A bandpass filter is a circuit or a device which allows the transmission of signals at frequencies within a particular range and rejects signals at frequencies outside that range. Bandpass filters consist of two types: active bandpass filters and passive bandpass filters.
Active filters are provided with an external power source and active elements such as integrated circuits and transistors. Passive bandpass filters, on the other hand, have no external power source and consist of only passive elements such as inductors and capacitors.

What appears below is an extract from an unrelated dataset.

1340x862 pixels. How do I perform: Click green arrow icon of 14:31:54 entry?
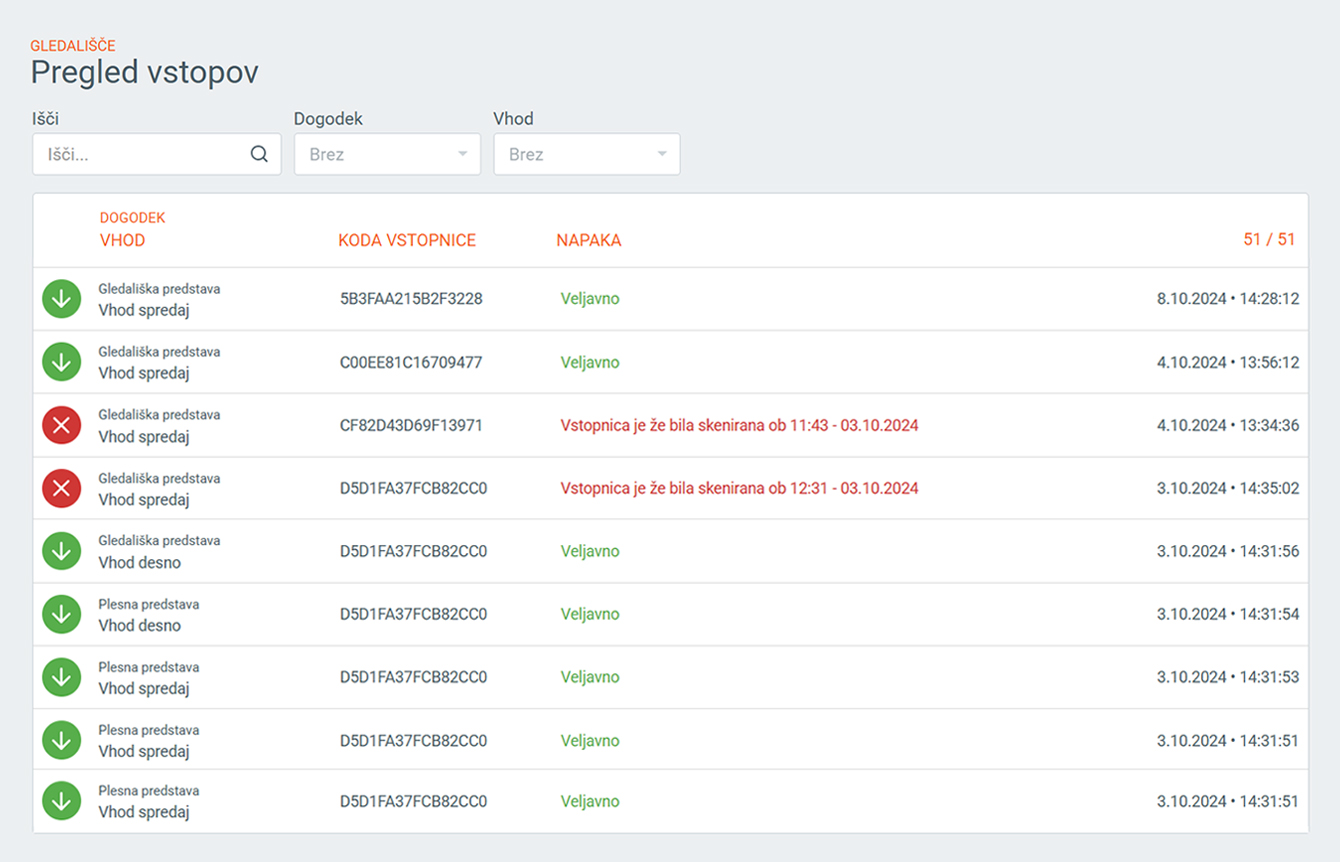62,614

The key parameters associated with the characterization of bandpass filters include bandwidth, gain and center frequency. Center frequency is the frequency with maximum amplitude. Gain is the maximum amplitude response at the center frequency. Bandwidth is the frequency limit between the -3 dB points present on the either side of center frequency. A typical bandpass filter will have a flat passband to completely attenuate all frequencies outside the passband.
Bandpass filters are primarily used in wireless receivers and transmitters. In transmitters, bandpass filters are used to reduce the bandwidth of the output signal in order to transmit data at a desired speed and form. The function of such filters in receivers is to decode signals within a selected range of frequencies, thereby preventing the transmission of signals at unwanted frequencies. Additionally, the bandpass filter optimizes the signal-to-noise ratio of the receivers.
Well-designed bandpass filters are generally used for both transmitting and receiving applications by using optimum bandwidth for the speed and mode of communication. This also maximizes the number of signals to be transferred in a system and minimizes the interference among the signals.